COMING HOME!
In August 2019, Dor, then 15-years-old, experienced organ failure as a result of sepsis, bacteria that penetrated his bloodstream. Dor had to be resuscitated and overnight became a ventilator-dependent child with a severe brain injury, totally dependent on long-term care.
For two-and-a-half long months, Dor’s parents sat by his side in the Intensive Care Unit of Hadassah Hospital. From there, Dor transferred from Hadassah to ALYN Hospital’s Respiratory Department for rehabilitation services in the only department in Israel specializing in pediatric respiratory rehabilitation. The family felt fortunate to have been accepted by this one-of-a-kind facility, and Dor quickly entered a routine of intensive rehabilitation therapies that included occupational and speech therapy, respiratory physiotherapy, music therapy and animal-assisted therapy.

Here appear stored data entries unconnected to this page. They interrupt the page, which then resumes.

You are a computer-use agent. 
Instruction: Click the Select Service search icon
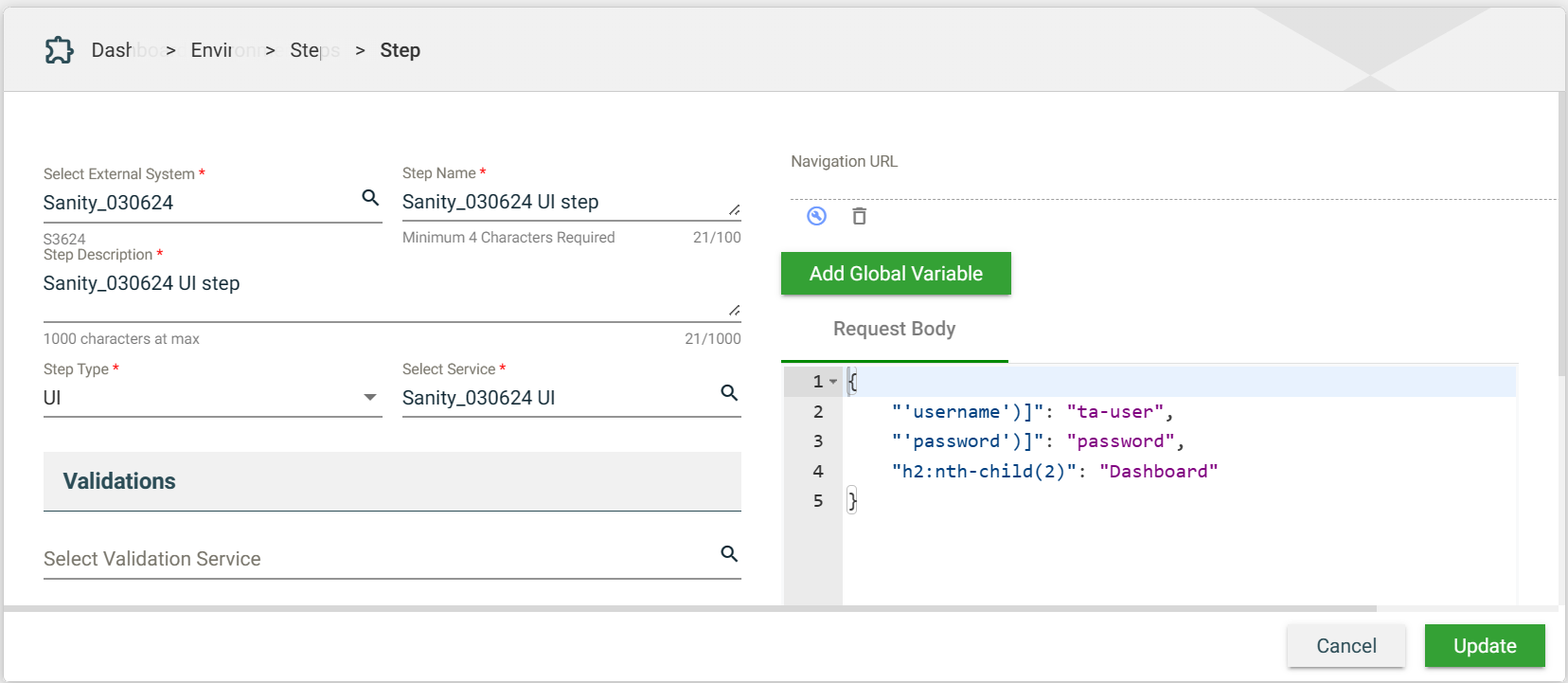click(x=729, y=393)
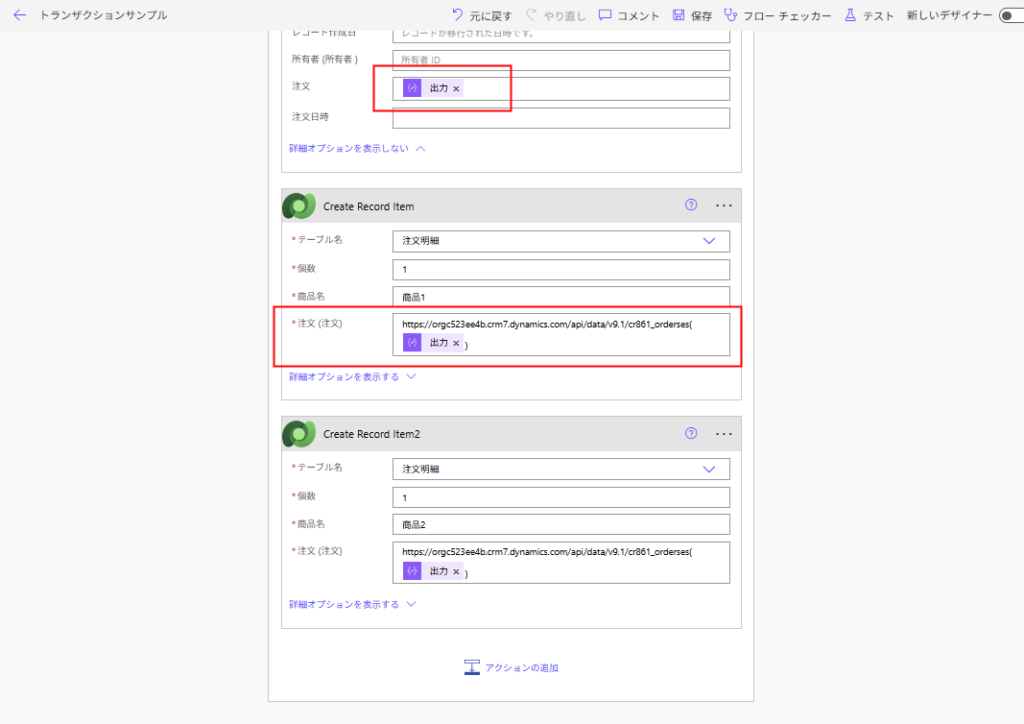This screenshot has width=1024, height=724.
Task: Open help for Create Record Item
Action: click(690, 205)
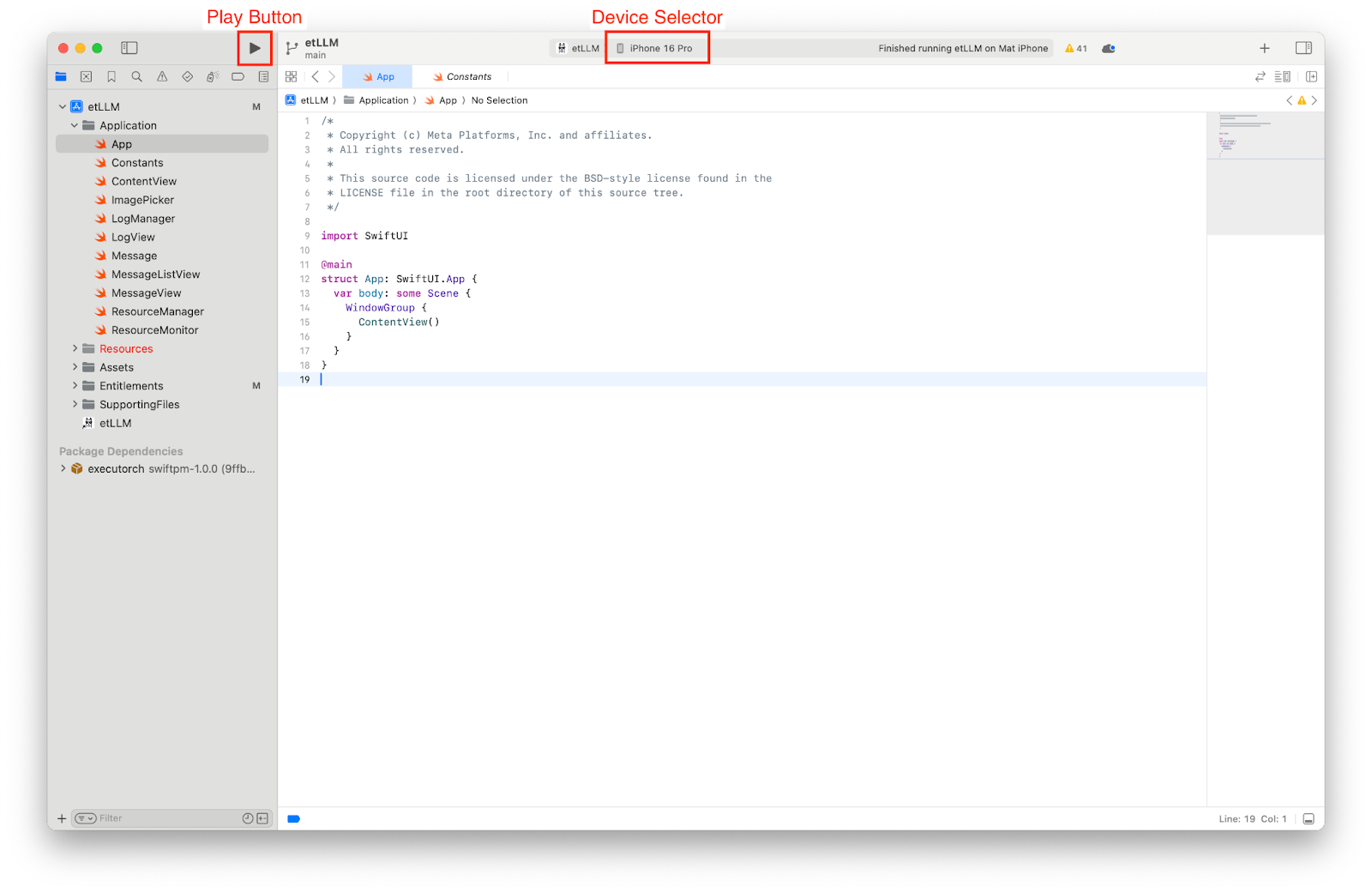Open the iPhone 16 Pro device selector
The image size is (1372, 893).
coord(657,48)
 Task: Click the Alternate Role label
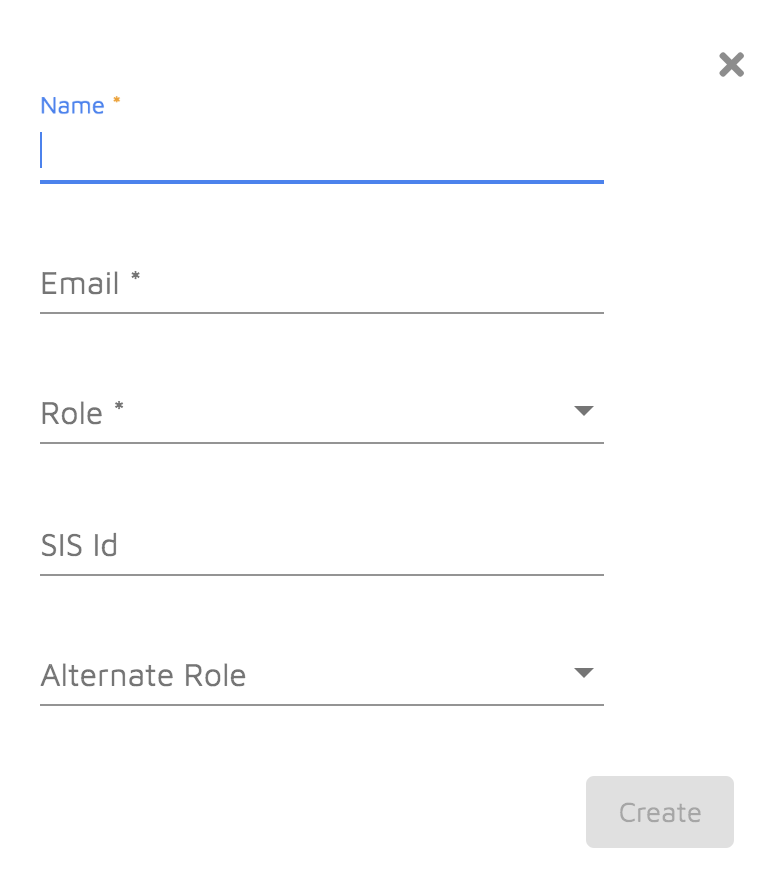pos(143,675)
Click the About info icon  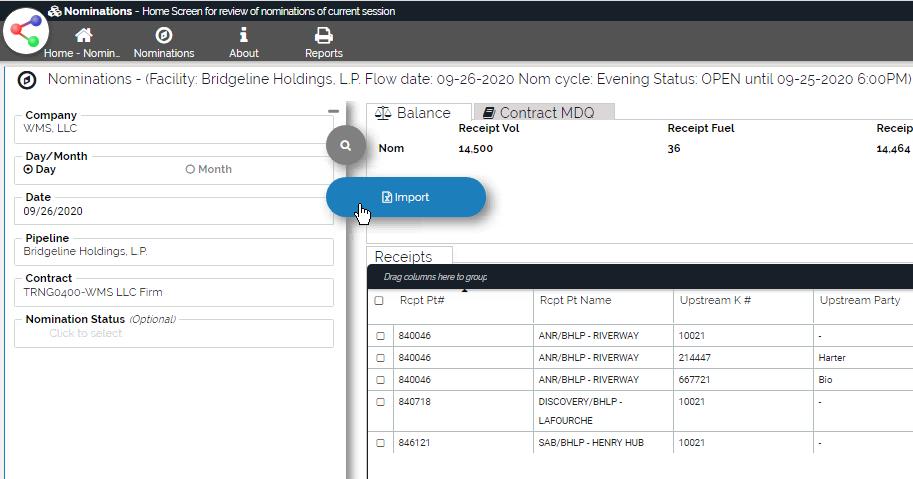coord(243,36)

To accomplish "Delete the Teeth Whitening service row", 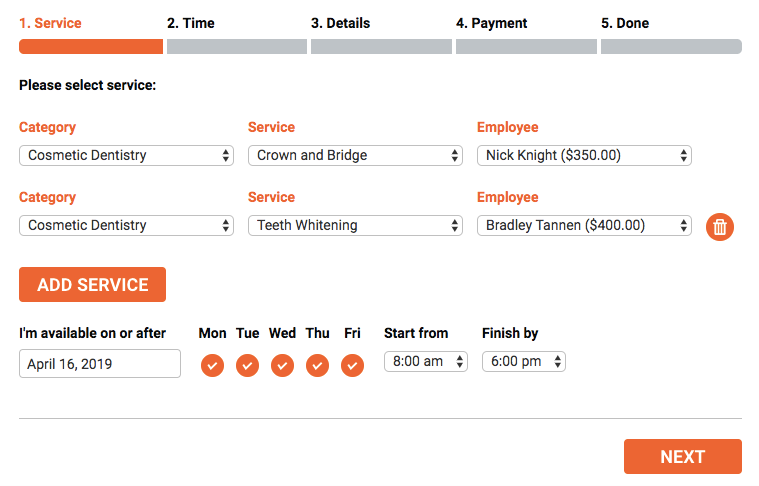I will [x=720, y=226].
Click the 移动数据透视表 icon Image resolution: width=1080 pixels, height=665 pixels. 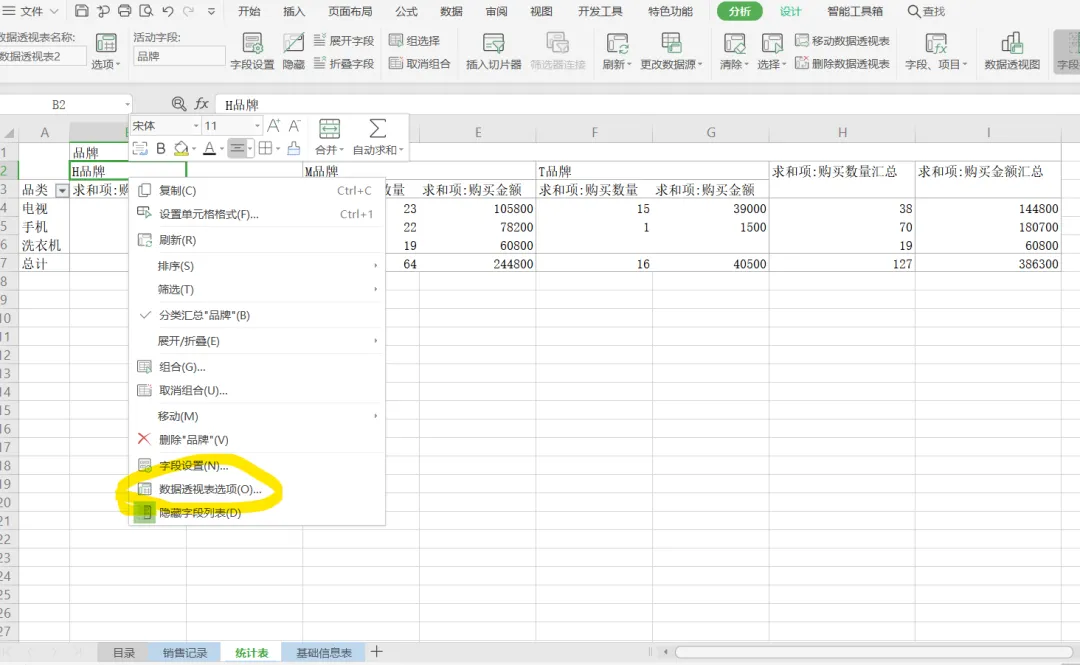pyautogui.click(x=802, y=41)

When the pandemic hit, ALYN had to make some difficult decisions to protect its most vulnerable patients, the ventilator-dependent children. To do so, the Respiratory Department was completely isolated from the rest of the hospital and became an independent unit. Walls were constructed, visitors were limited and children being treated as patients were not allowed to return home.
This month, Dor was released from ALYN and has rejoined his parents and three siblings back home in Ma’aleh Adumim. Meital shared her gratitude to the staff at ALYN and the mixed emotions associated with finally bringing Dor home:
“Today we were released, we said goodbye to the amazing staff at ALYN Hospital and our feelings are mixed and our questions are many:
Will we manage with all the medical tasks of preparing special medicines and alternative nutritional formulas?
Will we know how to react when the temperature goes down and to connect the oxygen only when we really need to?
How will we live when our son is in the living room, when should we turn off the light, will noise disturb him and what if there is a knock on the door exactly when we are attending to his needs?
And how will he fit in with his sisters and brother who so longed for his return, but will now be competing for parental attention? One of them revealed to us that she took a picture of him out of an album and pasted it on a doll, and every time she missed him she hugged the doll with the pasted picture.
Many questions run through my head and heart, but we know that we will turn the answers into reality and we will be able to do it.
There are a lot of people to thank for the help with the preparations for returning home (which are not over yet). In the meantime - it is worth remembering that our world is, indeed, full of possibilities.”